→ PROBLÈME COURT 1: D'après le texte sur Spotlight, en quelle année l'équipe Spotlight reçoit-elle le Pulitzer ?
→ PROBLÈME COURT 2: Relevez tous les journalistes de l'équipe Spotlight que nomme le texte sur Spotlight.
→ PROBLÈME COURT 3: Prolongez le texte sur Spotlight au-delà de sa dernière phrase, s'il vous plaît.

→ TEXTE SOURCE:
-------
Enquête sur l'enquête

Spotlight revient sur l'un des hauts faits de la presse anglo-saxonne. En 2001, le nouveau rédacteur en chef du Boston Globe, Martin Baron, encourage son pool d'investigation, nommé Spotlight, à s'intéresser aux prêtres pédophiles. Un sujet hautement sensible dans la ville la plus catholique du pays. Durant huit mois, quatre journalistes, le vétéran Walter « Robby » Robinson (Michael Keaton), le « bouledogue » Michael Rezendes (Mark Ruffalo), la « confesseuse » Sacha Pfeiffer (Rachel McAdams) et le rat des archives Matt Carroll (Brian d'Arcy James) explorent les coulisses du diocèse, interrogeant d'anciennes victimes et harcelant les tribunaux pour faire desceller des documents légaux. Ils découvrent qu'au-delà des cas individuels c'est tout un système qui est corrompu. Publiées en 2002, les révélations du Boston Globe mettent au jour des abus impliquant 70 prêtres prédateurs, un millier de victimes et le silence coupable du cardinal Bernard Law. Le scandale est immense, qui entraîne une cascade de révélations à travers le monde. En 2003, l'équipe Spotlight reçoit le Pulitzer. Treize ans plus tard, les voilà associés à l'oscar du meilleur film...
-------
→ MATÉRIEL COLLECTÉ:
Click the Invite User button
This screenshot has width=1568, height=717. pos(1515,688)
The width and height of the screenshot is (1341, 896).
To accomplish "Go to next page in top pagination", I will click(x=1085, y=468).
-------
→ RÉPONSE DEMANDÉE 1: En 2003.

→ RÉPONSE DEMANDÉE 2: Walter « Robby » Robinson, Michael Rezendes, Sacha Pfeiffer et Matt Carroll.

→ RÉPONSE DEMANDÉE 3:
Tom McCarthy et son coscénariste, Josh Singer, ont mené une véritable enquête sur l'enquête. « Il n'y avait pas de livre sur l'affaire, explique le réalisateur. Et, vu le sujet, on avait la responsabilité morale d'être le plus précis et fidèles possible aux faits. » Méticuleux, Spotlight retraduit de manière fétichiste les us et coutumes d'une rédaction au début du millénaire. « Dans ce souci d'authenticité, on est allés jusqu'à demander aux journalistes s'ils mettaient du lait dans leur café », sourit McCarthy. Habitués à mener les entretiens, les investigateurs du Boston Globe se sont retrouvés dans la situation des arroseurs arrosés. « Ruffalo a débarqué chez moi alors que je ne l'avais jamais vu, se souvient Rezendes. La première chose qu'il a faite, c'est ouvrir un carnet de notes et mettre son iPhone en mode enregistreur. Puis il m'a posé des questions très personnelles. Ça m'a donné un bon aperçu du traitement qu'on fait généralement subir aux gens. » Entre sorties au restaurant, textos et mails, Sacha Pfeiffer a été harcelée par Rachel McAdams : « Je viens d'apprendre que, quand on marchait dans la rue, elle s'arrêtait parfois pour observer ma démarche. » Mais c'est bien la costumière, Wendy Chuck, qui a effectué le travail le plus remarquable, expliquant qu'il avait été difficile de faire endosser à des stars glamour les pantalons informes et les polos douteux constituant la garde-robe des limiers du Boston Globe.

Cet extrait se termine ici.